Budget surpluses chalked up from 2012 also allowed the ageing nation to pay down a huge debt mountain, giving it a buffer against the impact of the health emergency.
But Germany’s fixation with balanced budgets has left a sour taste particularly among southern Europeans from the financial and eurozone debt crisis.
Merkel appeared deaf to pleas for debt relief when Greece was on the brink of economic collapse, triggering huge demonstrations in the country with protesters marching with images of the chancellor wearing a Hitler moustache.
While credited with securing huge European bailouts that saved Greece from crashing out of the euro, it was achieved at a heavy social cost including massive job losses.
But it was Covid-19 that forced her to make a drastic U-turn on her resistance to mutualising European debt.
Instead, Merkel spearheaded the 750-billion-euro ($910bn) EU recovery fund, which sees the European Commission raising money by issuing bonds on behalf of the entire 27 members.
Climate chancellor?
Merkel made the startling decision to shut Germany’s nuclear power plants in the aftermath of the 2011 Fukushima disaster, triggering the ‘Energiewende’ or switch to sustainable energy.
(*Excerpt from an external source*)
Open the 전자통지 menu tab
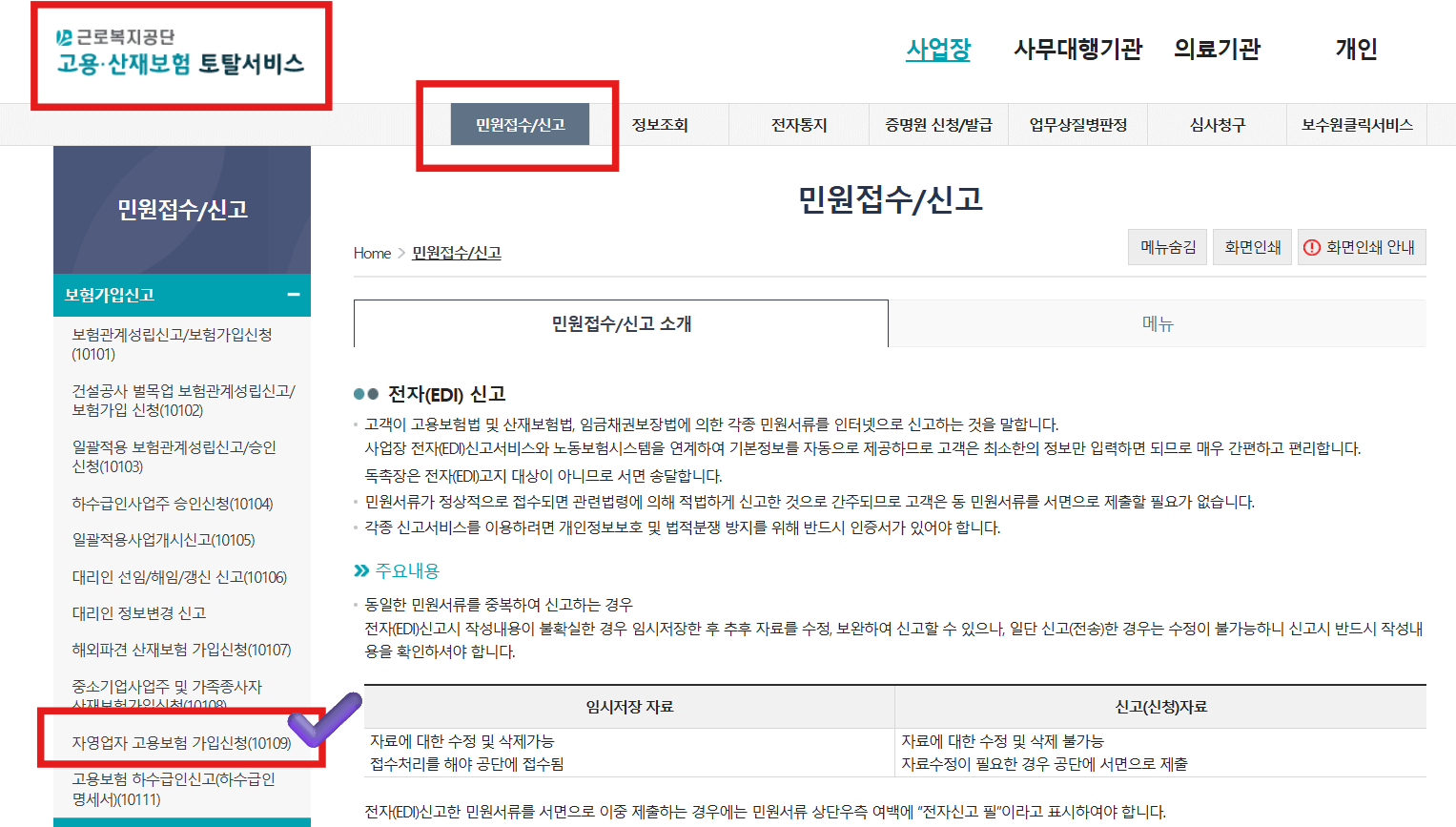The image size is (1456, 827). coord(797,124)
But the sudden policy shift forced greater reliance on coal energy in the transition period as the country battles to ramp up wind or biomass energy output.
Merkel’s government has been accused of protecting Germany’s vital automobile industry by watering down emissions regulation reforms, and its refusal to advance a 2038 deadline to quit coal energy has also irked green activists.
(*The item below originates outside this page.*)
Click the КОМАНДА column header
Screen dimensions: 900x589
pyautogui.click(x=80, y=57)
In a humiliating ruling against the government’s flagship environmental protection plan, Germany’s highest court in April ordered Merkel’s coalition to draw up an improved plan.
The government subsequently pulled forward targets to slash CO2 emissions by 65 percent by 2030 compared to 1990 levels, from an earlier goal of 55 percent.
“When I look at the situation, no one can say that we have done enough” for the environment, admitted Merkel in June. “Time is pressing. I can understand the impatience of young people.”
Business as usual?
She was lauded by human rights activists in 2015 for keeping Germany’s borders open to hundreds of thousands of refugees fleeing war in Syria and Iraq.
But on China’s mass incarceration of Uyghurs in the far western province of Xinjiang, Merkel has been accused of lacking bite.
Critics say she is hamstrung by huge economic interests in China.
Germany’s biggest automaker Volkswagen operates in Xinjiang, despite Beijing’s treatment of Uyghurs — a campaign that Washington describes as genocide.
Likewise, while Merkel has spoken out firmly against Russia over the poisoning, and jailing of Kremlin critic Alexei Navalny, she has stuck to her guns on completing a controversial gas pipeline called Nord Stream 2.
The $12-billion pipeline beneath the Baltic Sea is set to double Russian natural gas shipments to Germany, Europe’s largest economy. It bypasses Ukraine, depriving Kiev of essential gas transit fees.
Kiev has called it a “dangerous geopolitical weapon” but Berlin believes the pipeline has a role to play in Germany’s transition away from coal and nuclear energy.
Far right, Europe faultlines
The arrival of more than a million asylum seekers in Germany further fractured the political landscape.
Popular anger over the mass influx sent a far-right bloc, the anti-immigration AfD, to parliament in 2017 for the first time since World War II, making it the biggest opposition force.
It also opened up a fault-line with former Eastern bloc nations including Hungary and Poland, which have dug in their heels against the new arrivals.
Six years on, the European Union has been unable to agree on unified migration policies.
And the return of the Taliban in Afghanistan has raised the spectre of a new wave of refugee arrivals in the bloc.